Un viaje a Malta en familia

Cuando pienso en nuestro viaje a Malta…puf! no puedo evitar tener un recuerdo algo agridulce. No es que el país no nos gustara, al contrario, nos encantó, pero no sé si el peque pensaría lo mismo de esto, porque es uno de esos viajes que no fluyó mucho. Recuerdo que llegué a decir algo así como: “No volvemos a salir de viaje hasta el año 2050!!!” Menos mal que somos unos frikis viajeros y no podemos parar de hacerlo 😉

Partimos de que era un viaje de 5 días, que entre vuelos, llegada y salida, pues se nos quedaba en 3 días y medio…una escapada quizá algo apretada para compartirla con un peque de 2 años. Pero vamos, que esto es como todo, cada niño y cada familia es un mundo.

Leo blogs de familias que viajan a menudo con sus hijos, y no uno…hasta 3 incluso, y parece que todo vaya sobre ruedas. Seguro que también tendrán sus días no tan buenos, pero a veces me pregunto, ¿cómo lo harán? Lejos de comparar, porque cada uno partimos de circunstanias diferentes, os contamos nuestra experiencia, por si sirve de motivación para otras familias que no se atreven o se les hace cuesta arriba viajar con los niños.

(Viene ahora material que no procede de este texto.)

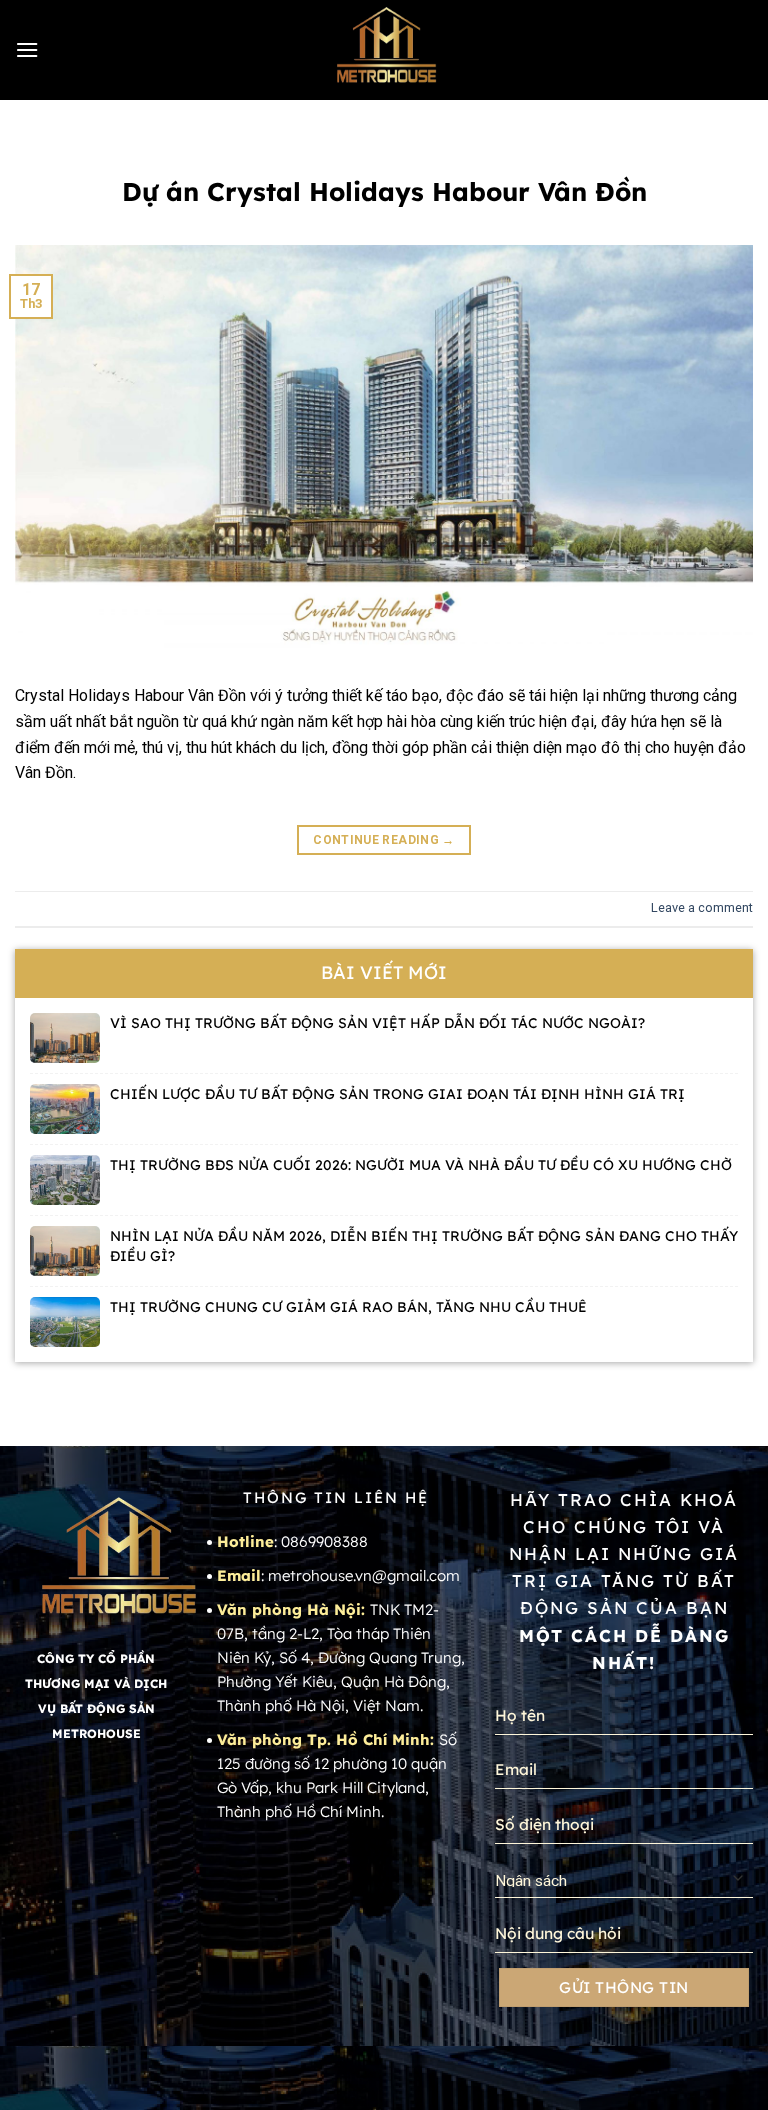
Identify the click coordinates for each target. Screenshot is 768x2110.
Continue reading (384, 840)
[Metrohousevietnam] (384, 50)
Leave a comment (702, 907)
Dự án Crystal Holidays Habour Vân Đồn (384, 191)
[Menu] (27, 49)
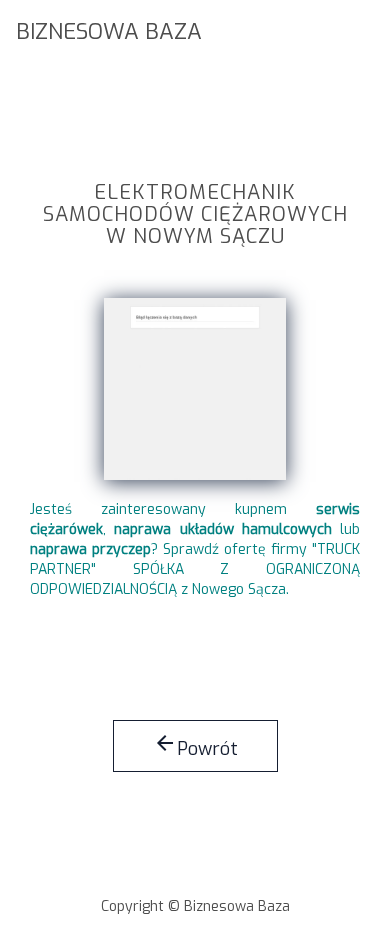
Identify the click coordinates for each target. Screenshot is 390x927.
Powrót (195, 746)
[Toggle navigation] (362, 29)
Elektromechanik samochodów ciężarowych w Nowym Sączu (195, 216)
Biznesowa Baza (109, 31)
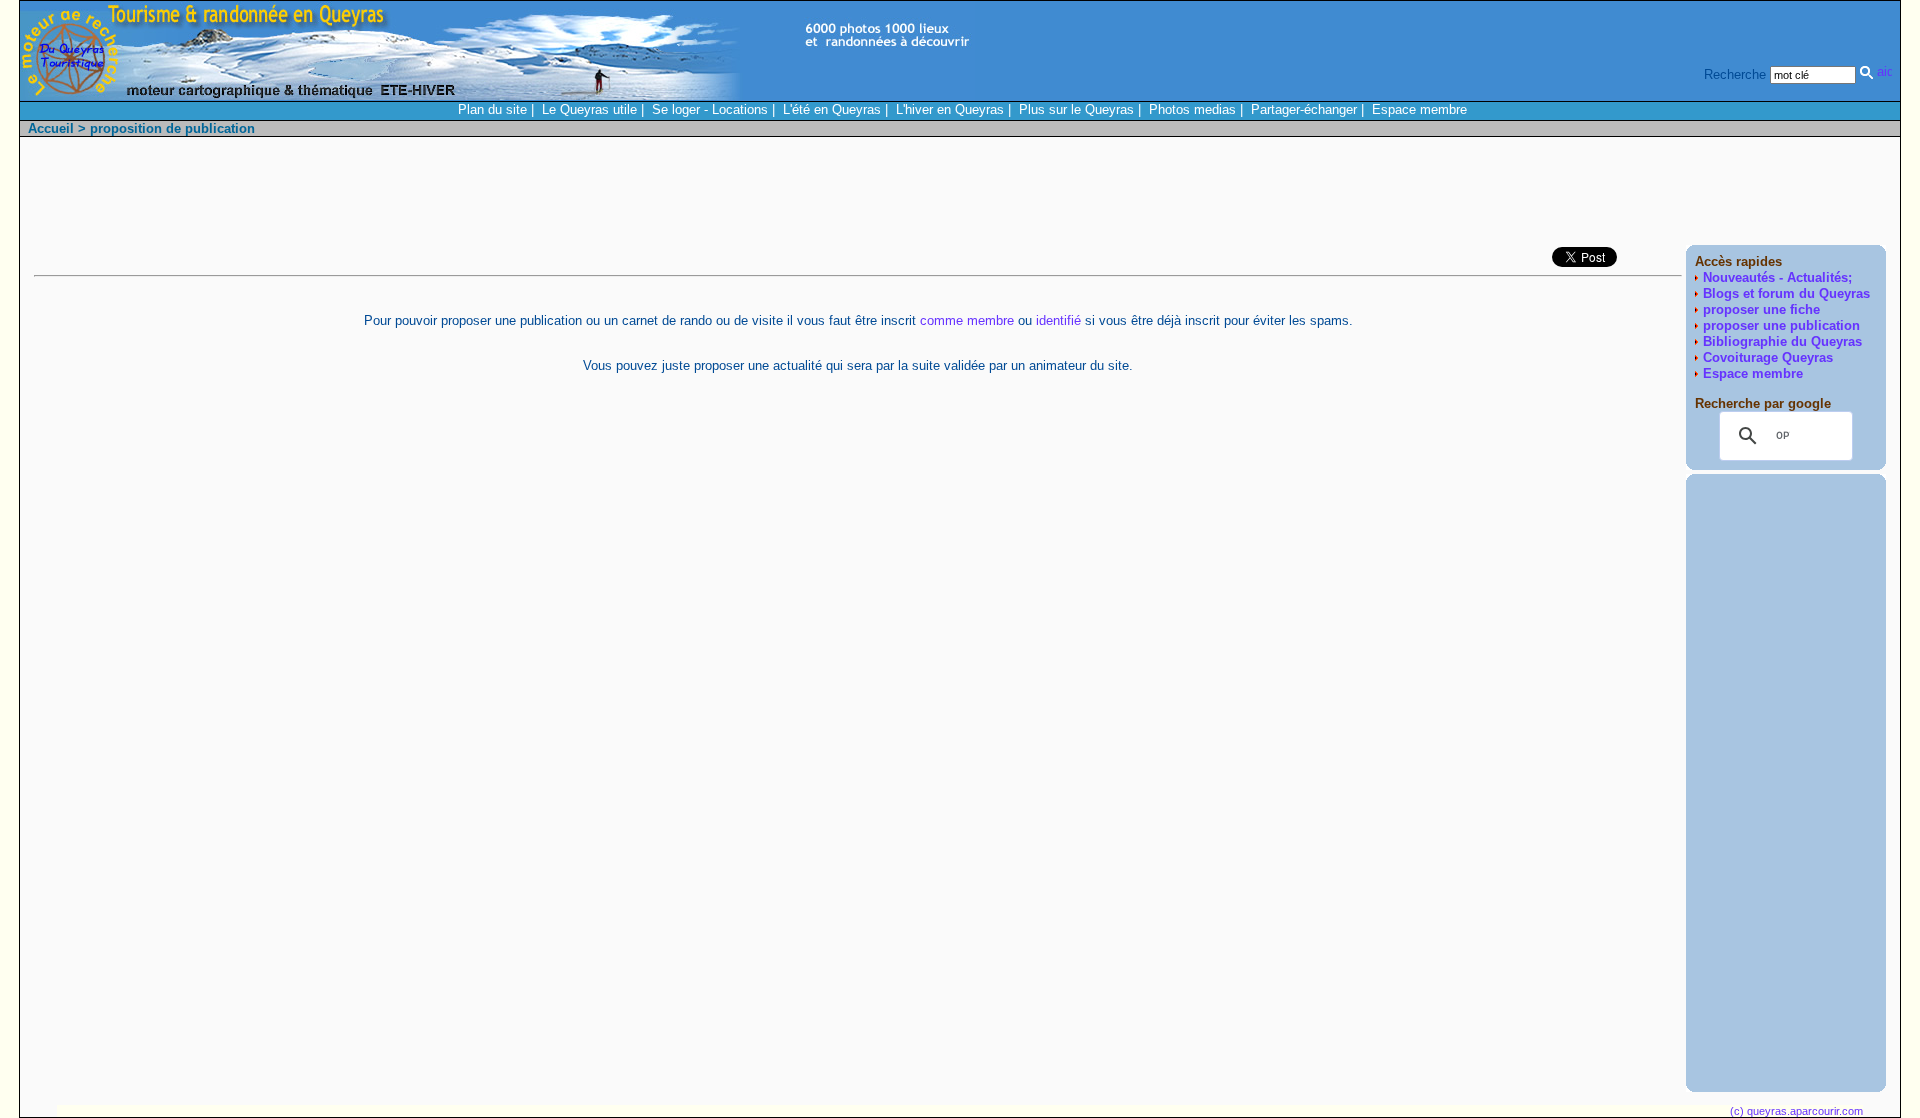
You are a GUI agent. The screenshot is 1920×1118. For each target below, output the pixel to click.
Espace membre (1419, 109)
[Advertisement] (1522, 196)
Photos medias (1192, 109)
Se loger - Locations (710, 109)
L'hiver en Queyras (950, 109)
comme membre (967, 320)
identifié (1058, 320)
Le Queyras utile (589, 109)
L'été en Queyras (832, 109)
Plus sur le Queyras (1076, 109)
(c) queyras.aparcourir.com (1796, 1111)
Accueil (51, 128)
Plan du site (492, 109)
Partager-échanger (1304, 109)
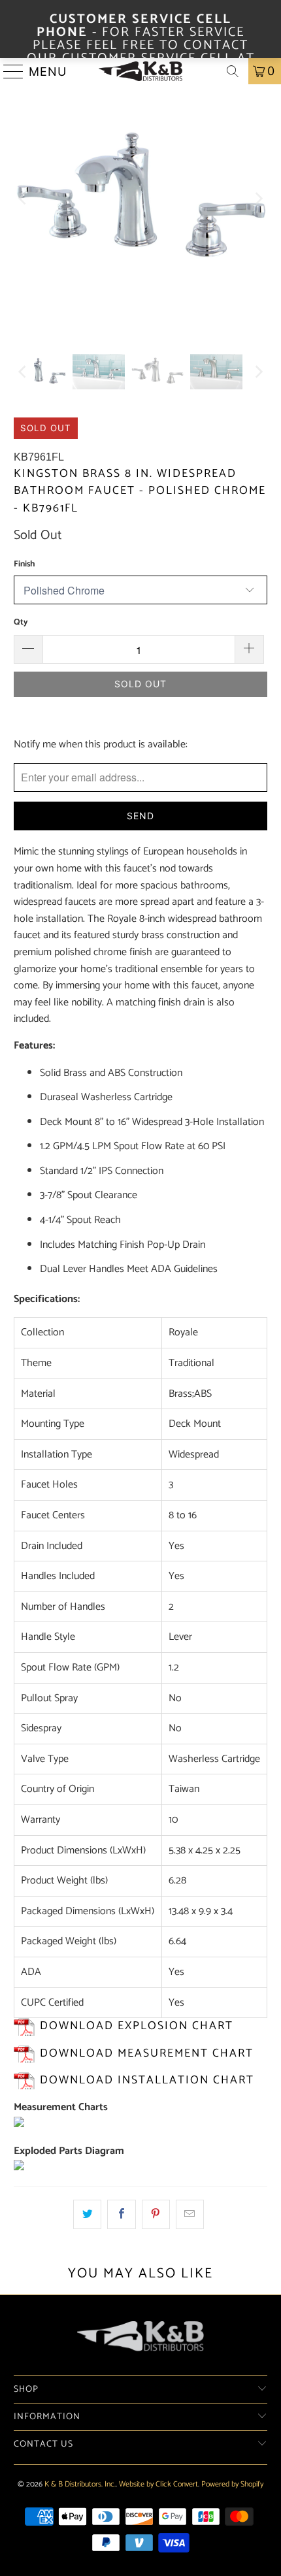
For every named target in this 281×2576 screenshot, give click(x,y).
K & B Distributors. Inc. (80, 2484)
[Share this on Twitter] (87, 2215)
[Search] (232, 71)
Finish (24, 564)
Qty (21, 622)
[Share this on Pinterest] (156, 2215)
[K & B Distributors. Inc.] (141, 71)
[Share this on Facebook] (121, 2215)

Fecha del viaje: marzo 2017

Días de viaje: 5

Viajeros: 2 adultos y un niño de 2 años y 3 meses

Transportes: Avión, coche, ferry, autobús y trenecito.

Ruta:

Día 1: Valencia – Gzira

Día 2: Visita a La Valletta

Día 3: Visita templos megalíticos Hagar Quim y Mnajdra – Rabat – Catacumbas de San Pablo -Mdina.

Día 4: Isla de Gozo

Día 5: Parque de Playmobil – Aeropuerto de Malta – Valencia

Diario de un viaje a Malta:

Día 1: Valencia – Gzira

Nuestro pequeño viajero tuvo un mal día, que en realidad comenzó la noche anterior, no queriendo irse a la cama pronto y mareándonos con nuestros últimos preparativos. Total, la consecuencia fue que durmió poco, y los que tenemos hijos ya sabemos los caprichos de Morfeo…Al día siguiente el peque estuvo protestando, renegando y poniendo las cosas difíciles en cada situación:

Hay que levantarse -> Él no quería levantarse.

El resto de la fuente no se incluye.